That will be in accordance with Botswana Government’s policy of developing a separate marketing channel for diamonds produced in the country by new operators which would be outside the established De Beers/Diamond Trading Company system.

Diamonex has agreed to this and the terms of the mining licence offered by the Government for the proposed AK6 mine also specified this marketing requirement.

African Diamonds, the junior partner in AK6, has accepted the requirement but senior partner De Beers has not which has led to the current legal dispute between the two partners over development of the mine.

Gem’s interim results have disappointed the market and the share price has been knocked below ₤9 on the London Stock Exchange.

Reason is that, despite reporting a 68% increase in EBITDA (earnings before interest, tax, depreciation and amortisation) to $56.5m, Gem made a loss of $0.1m at the attributable level.
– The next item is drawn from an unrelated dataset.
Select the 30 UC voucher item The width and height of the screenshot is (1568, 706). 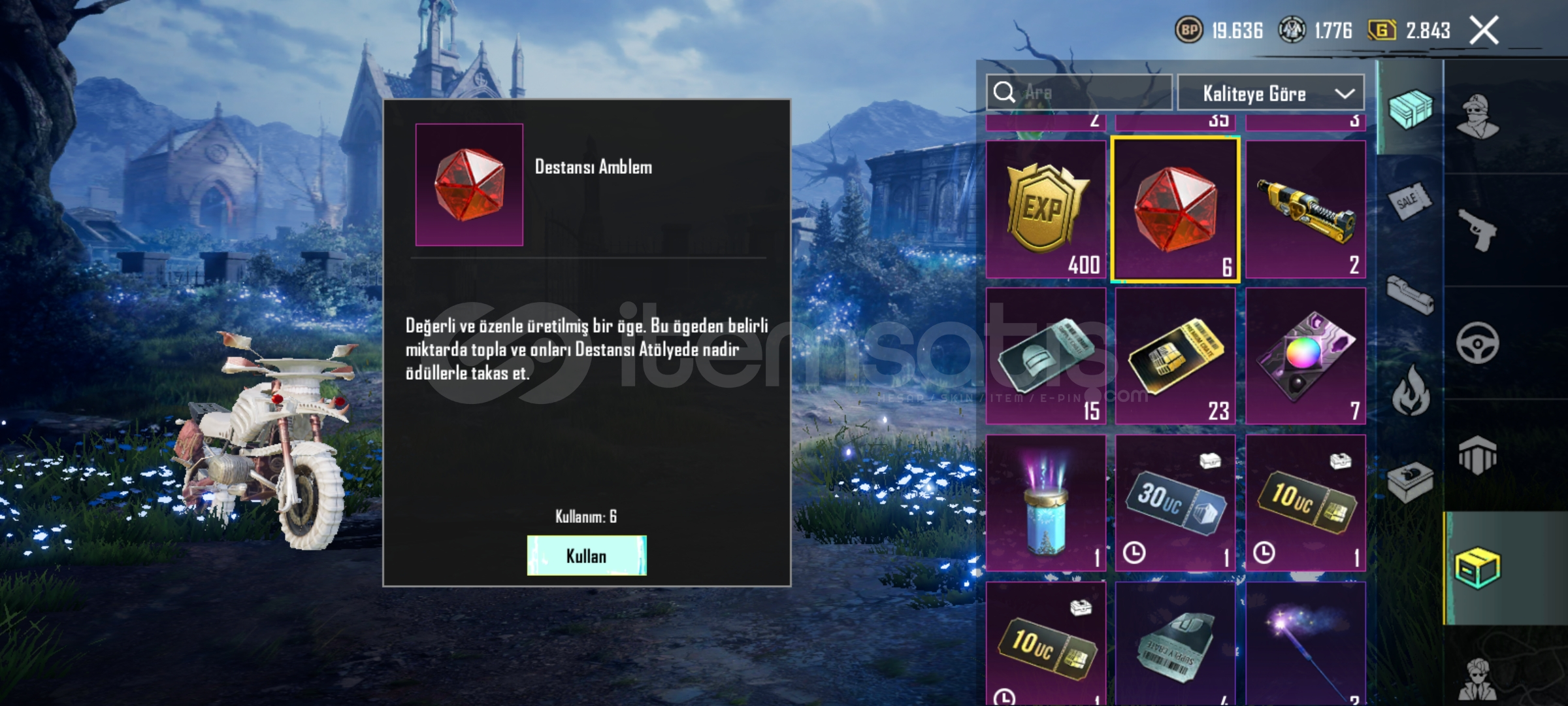point(1175,503)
That compared with an attributable profit of $8.6m in the comparable six months to end-June 2007.

RBC Capital Markets analyst Des Kilalea pointed out that 30% of the profits from Gem’s Letseng mine belong to its partner – the Lesotho government – while Gem shareholders had to shoulder 100% of the losses from the Ellendale mine in Australia and 80% of the losses from the Cempaka mine in Indonesia.

Kilalea said he expected much better results from Gem in the second half of the financial year to end-December through a better performance from Ellendale, higher production from Letseng and a return to profitability at Cempaka.